- ЦЕЛЬ ЗАДАНИЯ: Переведите на английский язык предложение из отрывка об осаде Силистрии, который приведён ниже: «Румянцев решил взять окопы редута, мешавшие ему начать бомбардировку крепости.»

- ПРИВЕДЁННЫЙ ОТРЫВОК:

——

Оборонительные укрепления были защитниками крепости значительно усилены. По приказу коменданта были обустроены с точки зрения долговременной обороны и прочно заняты даже высоты юго-восточнее крепости, из которых особенно важное значение имела одна, расположенная южнее стен Силистрии – так называемой Нагорный редут.
Румянцев решил взять окопы редута, мешавшие ему начать бомбардировку крепости. Атака была предпринята на рассвете 18 июня силами отрядов Потемкина, Вейсмана, Игельстрома и – отдельно – запорожцев. Удача сопутствовала и на этот раз одному Вейсману, который обошел окопы с тыла и выгнал из них турок. Его отряд держался в занятых укреплениях целый день и отошел лишь по приказу Румянцева…
– Ваше сиятельство, – голос Вейсмана дрогнул, – ваше приказание выполнено: Нагорный редут очищен от русских. Там осталась лишь пролитая кровь, павших утром…
– Оттон Иванович, знаю, что тяжело. Тяжело отступать в двух шагах от победы. Но вы еще не знаете, почему я отдал сей приказ. Мы отходим от Силистрии: на выручку ее идет Нуман-паша с базарджикской армией. У него двадцать тысяч, включая и тысячу ялынкалыджи, которые, как вы знаете, пехота весьма отборная, давшая клятву биться с неверными лишь на саблях. Так вот, покуда есть у меня возможность для маневра – я армией рисковать не буду: часть ее еще может быть разбита, вся же она – нет. Слишком многое в этом случае поставлено на карту. Ее поражение – это не только ее гибель, потеря всего того, что завоевывалось кровью нашей последние годы, но и гибель многого, многого другого. Вот почему, жертвуя частью, я должен спасать целое – и так до предела. Сейчас же пока – не предел. Так что действуйте, генерал! Да и к тому же, кто сказал, что в данном случае должна быть непременно жертва?
– Разумеется, господин фельдмаршал. Я понял вас. Благодарю.
– Ваше превосходительство, я даю вам пять тысяч…
– У Нуман-паши, ваше сиятельство, вроде бы, вы сказали, двадцать тысяч?
– Остальные пятнадцать тысяч – это вы сами, Оттон Иванович. Торопитесь!
– Не беспокойтесь, Петр Александрович. Все будет исполнено, как должно.
– Я и не сомневаюсь, господин генерал-майор. Именно поэтому вам и поручается сия баталия!
– Благодарю вас, ваше сиятельство. И до свидания!
– До свидания.

——

- ИСХОДНЫЕ МАТЕРИАЛЫ:
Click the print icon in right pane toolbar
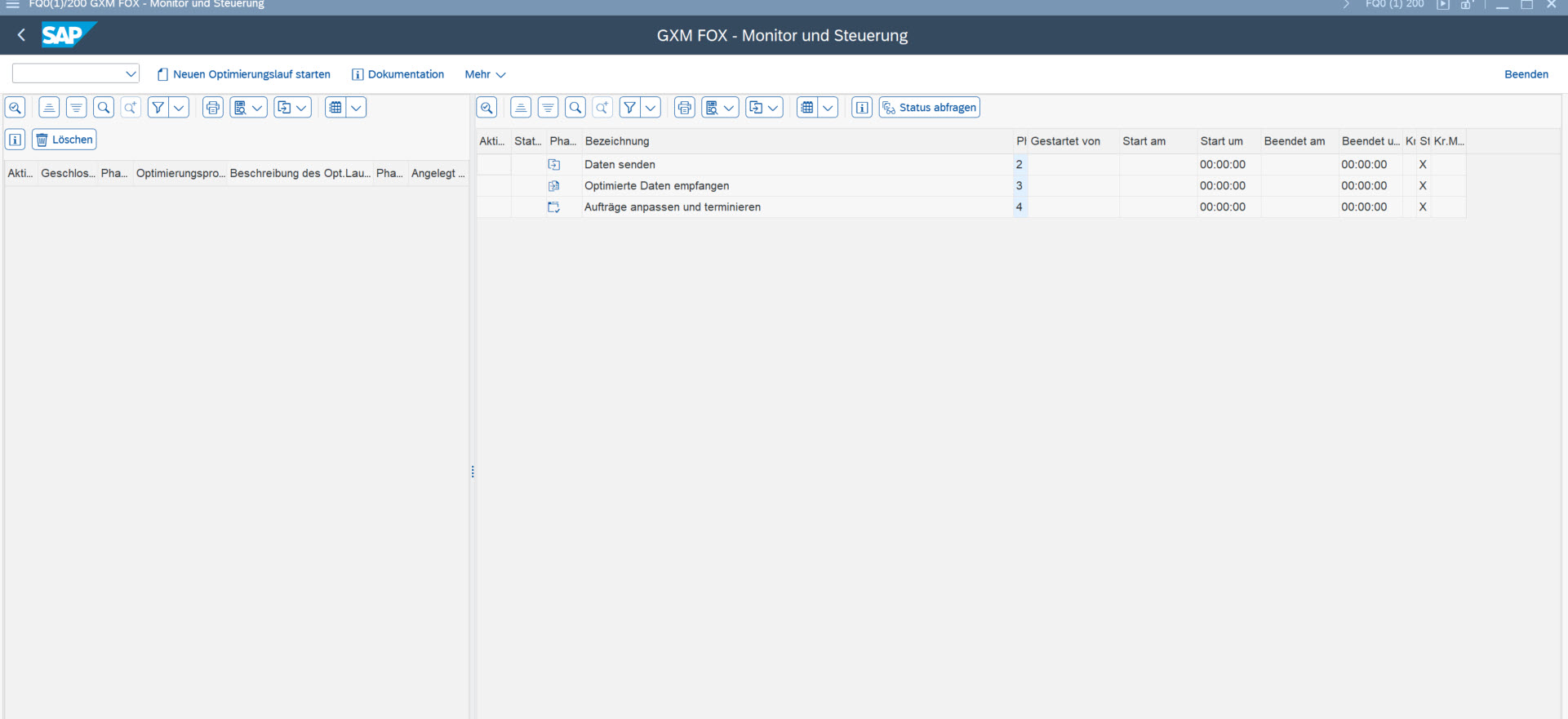 pos(685,108)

——

- ПРАВИЛЬНЫЙ ОТВЕТ: Rumyantsev decided to take the redoubt's trenches, which were preventing him from starting the bombardment of the fortress.